*ASSIGNMENT*:
Output the line that contains "The width and height of the screenshot is (700, 700)." and each line after it in the listing, exactly as they appear, through the very last line.

══════════════════════════════

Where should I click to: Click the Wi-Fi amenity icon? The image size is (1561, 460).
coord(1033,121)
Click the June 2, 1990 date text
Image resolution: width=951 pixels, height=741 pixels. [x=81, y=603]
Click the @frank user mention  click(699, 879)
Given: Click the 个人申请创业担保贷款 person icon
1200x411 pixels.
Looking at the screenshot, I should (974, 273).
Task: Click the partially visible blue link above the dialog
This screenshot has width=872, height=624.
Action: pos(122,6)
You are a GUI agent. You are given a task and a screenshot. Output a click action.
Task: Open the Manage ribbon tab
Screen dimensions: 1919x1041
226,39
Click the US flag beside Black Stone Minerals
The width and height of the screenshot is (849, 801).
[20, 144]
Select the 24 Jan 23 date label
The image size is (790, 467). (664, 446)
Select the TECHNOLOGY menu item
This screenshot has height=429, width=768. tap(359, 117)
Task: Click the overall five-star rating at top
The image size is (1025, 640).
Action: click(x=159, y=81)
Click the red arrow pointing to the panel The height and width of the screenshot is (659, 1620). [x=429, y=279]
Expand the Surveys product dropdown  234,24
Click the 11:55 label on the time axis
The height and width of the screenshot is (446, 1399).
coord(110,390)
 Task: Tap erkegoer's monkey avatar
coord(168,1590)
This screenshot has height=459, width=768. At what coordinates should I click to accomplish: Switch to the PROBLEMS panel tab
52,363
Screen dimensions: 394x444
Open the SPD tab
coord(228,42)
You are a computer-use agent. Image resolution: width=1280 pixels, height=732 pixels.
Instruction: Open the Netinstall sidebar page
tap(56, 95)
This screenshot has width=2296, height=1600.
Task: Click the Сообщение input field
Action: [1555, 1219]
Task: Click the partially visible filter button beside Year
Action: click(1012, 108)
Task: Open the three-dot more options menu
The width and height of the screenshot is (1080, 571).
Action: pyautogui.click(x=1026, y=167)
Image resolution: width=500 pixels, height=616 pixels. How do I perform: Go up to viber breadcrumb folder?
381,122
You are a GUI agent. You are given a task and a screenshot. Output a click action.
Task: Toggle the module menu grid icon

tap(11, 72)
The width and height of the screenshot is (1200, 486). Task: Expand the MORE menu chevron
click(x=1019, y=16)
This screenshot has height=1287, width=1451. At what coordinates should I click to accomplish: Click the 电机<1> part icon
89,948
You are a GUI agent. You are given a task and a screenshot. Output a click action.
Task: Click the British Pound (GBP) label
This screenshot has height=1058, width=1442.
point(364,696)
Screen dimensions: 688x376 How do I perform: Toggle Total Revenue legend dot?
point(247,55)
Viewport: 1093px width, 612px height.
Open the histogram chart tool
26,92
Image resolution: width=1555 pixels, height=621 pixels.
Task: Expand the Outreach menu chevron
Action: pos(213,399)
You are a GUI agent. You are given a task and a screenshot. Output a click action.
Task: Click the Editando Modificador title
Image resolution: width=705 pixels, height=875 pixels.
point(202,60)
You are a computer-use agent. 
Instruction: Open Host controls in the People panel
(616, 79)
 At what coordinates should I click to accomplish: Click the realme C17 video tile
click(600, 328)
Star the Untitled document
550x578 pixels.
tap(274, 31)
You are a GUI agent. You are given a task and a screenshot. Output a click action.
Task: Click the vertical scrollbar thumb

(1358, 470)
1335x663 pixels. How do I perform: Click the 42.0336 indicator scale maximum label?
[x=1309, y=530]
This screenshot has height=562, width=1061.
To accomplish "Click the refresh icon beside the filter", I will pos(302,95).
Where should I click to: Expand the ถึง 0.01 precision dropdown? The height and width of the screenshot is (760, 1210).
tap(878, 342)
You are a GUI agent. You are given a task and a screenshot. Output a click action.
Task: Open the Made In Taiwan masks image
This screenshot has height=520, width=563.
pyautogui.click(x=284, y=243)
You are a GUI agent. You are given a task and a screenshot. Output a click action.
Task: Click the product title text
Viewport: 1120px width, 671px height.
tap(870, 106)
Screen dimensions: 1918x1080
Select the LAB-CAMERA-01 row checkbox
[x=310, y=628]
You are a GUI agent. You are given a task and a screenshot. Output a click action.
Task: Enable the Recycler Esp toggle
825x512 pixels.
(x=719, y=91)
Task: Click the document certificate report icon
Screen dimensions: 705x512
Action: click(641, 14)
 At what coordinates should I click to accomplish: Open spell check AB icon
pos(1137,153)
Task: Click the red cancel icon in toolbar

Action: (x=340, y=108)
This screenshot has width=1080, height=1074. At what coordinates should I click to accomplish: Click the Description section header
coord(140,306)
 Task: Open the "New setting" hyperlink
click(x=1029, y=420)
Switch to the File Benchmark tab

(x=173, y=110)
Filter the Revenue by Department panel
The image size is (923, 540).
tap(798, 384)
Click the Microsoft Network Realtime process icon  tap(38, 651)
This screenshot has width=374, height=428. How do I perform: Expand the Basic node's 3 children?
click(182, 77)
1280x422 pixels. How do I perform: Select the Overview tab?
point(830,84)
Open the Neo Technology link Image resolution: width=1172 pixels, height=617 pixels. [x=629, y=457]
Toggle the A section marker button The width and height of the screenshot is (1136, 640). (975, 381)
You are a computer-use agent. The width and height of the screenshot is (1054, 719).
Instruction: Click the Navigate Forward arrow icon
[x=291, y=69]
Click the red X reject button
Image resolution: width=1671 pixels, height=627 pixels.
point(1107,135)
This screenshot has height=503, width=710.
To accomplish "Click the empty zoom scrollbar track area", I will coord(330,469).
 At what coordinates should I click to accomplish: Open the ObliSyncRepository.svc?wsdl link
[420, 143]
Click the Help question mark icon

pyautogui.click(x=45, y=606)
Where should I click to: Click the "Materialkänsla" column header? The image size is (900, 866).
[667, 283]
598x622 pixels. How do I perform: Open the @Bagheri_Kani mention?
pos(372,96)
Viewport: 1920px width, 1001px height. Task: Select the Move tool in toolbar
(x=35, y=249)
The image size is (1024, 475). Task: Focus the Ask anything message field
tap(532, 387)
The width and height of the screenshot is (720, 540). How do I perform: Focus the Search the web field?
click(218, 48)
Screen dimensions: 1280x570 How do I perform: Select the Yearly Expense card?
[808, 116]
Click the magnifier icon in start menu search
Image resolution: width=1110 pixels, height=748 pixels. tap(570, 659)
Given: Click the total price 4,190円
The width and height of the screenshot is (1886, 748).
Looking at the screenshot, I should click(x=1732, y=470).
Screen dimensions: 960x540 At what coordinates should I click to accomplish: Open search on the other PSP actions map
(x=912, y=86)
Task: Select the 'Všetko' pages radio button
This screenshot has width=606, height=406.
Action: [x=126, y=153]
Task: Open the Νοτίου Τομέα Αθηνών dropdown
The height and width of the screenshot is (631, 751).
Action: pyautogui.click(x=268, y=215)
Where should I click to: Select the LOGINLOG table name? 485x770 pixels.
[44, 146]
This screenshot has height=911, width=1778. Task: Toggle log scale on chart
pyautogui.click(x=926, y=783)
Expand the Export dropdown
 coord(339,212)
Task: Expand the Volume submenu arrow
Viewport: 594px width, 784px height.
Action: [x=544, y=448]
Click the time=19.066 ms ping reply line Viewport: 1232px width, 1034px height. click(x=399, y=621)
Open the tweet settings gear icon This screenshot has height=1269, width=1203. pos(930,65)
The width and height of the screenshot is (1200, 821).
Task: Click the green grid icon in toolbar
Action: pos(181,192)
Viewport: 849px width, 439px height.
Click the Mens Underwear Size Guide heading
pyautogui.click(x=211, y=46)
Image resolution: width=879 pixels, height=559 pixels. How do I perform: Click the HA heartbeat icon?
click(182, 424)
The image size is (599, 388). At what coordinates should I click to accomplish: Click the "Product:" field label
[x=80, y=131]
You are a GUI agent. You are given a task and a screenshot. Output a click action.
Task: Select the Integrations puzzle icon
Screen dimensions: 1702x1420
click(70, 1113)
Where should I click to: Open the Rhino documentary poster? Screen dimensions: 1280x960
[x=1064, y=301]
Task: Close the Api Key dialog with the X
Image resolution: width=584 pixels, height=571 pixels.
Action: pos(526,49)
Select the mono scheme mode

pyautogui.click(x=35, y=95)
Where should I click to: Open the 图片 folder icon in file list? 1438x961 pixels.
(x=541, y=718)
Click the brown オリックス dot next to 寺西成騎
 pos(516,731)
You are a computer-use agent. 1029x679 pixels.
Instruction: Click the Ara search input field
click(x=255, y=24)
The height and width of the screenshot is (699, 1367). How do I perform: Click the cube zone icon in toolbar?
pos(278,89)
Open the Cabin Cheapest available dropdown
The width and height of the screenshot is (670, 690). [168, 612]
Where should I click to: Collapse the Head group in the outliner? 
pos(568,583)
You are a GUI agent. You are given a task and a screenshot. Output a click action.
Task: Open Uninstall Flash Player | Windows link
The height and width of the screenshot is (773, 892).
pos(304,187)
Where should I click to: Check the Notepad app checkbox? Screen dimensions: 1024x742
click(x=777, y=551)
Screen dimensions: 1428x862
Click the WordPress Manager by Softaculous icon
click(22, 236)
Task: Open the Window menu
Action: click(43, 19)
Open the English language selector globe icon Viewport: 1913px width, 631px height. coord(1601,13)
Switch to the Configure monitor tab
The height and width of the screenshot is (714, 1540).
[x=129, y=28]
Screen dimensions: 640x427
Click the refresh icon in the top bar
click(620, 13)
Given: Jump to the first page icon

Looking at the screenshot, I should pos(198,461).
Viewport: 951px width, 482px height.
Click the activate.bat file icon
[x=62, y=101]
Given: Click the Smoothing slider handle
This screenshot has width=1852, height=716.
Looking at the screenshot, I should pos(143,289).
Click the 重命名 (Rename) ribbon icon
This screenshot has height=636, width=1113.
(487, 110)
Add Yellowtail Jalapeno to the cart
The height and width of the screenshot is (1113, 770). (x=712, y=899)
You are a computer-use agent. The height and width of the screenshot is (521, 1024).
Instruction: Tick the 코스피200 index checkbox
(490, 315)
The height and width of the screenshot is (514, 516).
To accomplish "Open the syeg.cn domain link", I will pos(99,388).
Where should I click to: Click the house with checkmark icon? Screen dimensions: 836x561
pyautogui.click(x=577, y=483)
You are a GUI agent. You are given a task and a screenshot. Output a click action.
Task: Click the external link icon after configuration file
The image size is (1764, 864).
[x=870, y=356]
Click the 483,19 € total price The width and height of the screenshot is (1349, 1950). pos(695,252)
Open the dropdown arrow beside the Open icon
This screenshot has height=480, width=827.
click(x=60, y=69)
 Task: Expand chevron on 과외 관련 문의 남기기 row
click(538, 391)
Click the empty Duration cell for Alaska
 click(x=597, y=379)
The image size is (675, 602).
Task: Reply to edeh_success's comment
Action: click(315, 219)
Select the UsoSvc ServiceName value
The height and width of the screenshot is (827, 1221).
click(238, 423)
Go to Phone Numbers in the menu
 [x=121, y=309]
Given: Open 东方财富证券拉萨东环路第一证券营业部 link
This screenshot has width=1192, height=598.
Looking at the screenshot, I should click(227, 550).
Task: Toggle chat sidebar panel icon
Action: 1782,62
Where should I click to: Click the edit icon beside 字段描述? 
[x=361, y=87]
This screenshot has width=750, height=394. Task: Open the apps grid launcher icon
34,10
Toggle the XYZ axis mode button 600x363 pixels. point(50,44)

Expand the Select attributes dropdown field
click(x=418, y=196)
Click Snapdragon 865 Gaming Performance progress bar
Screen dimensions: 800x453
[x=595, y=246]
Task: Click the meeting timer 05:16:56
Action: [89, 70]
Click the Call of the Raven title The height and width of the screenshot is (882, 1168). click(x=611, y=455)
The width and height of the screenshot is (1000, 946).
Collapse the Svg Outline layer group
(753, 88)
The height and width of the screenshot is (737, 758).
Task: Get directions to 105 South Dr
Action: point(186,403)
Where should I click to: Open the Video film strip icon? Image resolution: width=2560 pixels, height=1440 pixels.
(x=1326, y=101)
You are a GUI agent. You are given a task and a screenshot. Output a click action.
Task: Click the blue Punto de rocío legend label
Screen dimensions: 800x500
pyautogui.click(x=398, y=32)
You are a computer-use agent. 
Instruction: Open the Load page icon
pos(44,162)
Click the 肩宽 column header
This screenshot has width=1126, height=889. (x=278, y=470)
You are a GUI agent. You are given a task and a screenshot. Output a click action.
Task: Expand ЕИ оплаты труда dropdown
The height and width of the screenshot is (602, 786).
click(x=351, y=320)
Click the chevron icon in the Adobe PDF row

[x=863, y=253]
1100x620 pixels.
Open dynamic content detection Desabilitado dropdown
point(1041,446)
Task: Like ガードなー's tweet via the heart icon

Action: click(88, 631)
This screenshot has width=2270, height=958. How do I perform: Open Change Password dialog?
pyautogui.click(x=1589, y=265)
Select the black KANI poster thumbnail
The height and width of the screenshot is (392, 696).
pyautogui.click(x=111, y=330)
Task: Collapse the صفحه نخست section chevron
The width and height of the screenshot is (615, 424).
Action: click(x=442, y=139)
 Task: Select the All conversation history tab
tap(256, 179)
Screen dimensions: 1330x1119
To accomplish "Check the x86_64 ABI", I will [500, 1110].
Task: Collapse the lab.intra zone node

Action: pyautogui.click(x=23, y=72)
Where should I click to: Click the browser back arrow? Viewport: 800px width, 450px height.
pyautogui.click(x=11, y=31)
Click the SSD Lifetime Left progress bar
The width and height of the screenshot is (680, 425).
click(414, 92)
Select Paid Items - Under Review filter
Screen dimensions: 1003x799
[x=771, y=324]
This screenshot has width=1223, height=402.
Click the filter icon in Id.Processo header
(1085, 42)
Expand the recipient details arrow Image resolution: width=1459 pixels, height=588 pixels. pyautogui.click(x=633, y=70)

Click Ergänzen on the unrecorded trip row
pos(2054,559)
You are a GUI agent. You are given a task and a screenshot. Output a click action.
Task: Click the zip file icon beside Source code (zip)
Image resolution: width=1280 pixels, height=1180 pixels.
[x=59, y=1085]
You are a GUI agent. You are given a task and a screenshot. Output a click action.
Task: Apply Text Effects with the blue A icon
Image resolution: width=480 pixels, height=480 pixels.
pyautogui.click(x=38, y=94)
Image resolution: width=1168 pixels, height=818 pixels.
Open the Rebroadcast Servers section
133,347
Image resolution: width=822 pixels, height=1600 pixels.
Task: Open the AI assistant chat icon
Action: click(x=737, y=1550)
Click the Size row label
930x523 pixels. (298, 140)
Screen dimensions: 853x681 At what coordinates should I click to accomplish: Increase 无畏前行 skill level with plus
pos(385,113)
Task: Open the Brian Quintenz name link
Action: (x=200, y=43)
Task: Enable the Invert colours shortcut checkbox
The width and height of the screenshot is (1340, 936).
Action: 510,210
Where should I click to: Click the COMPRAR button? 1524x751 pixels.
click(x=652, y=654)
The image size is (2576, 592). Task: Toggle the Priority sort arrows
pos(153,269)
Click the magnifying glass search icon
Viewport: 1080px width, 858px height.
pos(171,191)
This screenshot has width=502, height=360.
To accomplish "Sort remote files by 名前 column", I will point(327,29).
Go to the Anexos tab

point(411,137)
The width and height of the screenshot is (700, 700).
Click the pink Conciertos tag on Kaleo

══════════════════════════════

*ANSWER FOR THE TASK*:
The width and height of the screenshot is (700, 700).
Click the pink Conciertos tag on Kaleo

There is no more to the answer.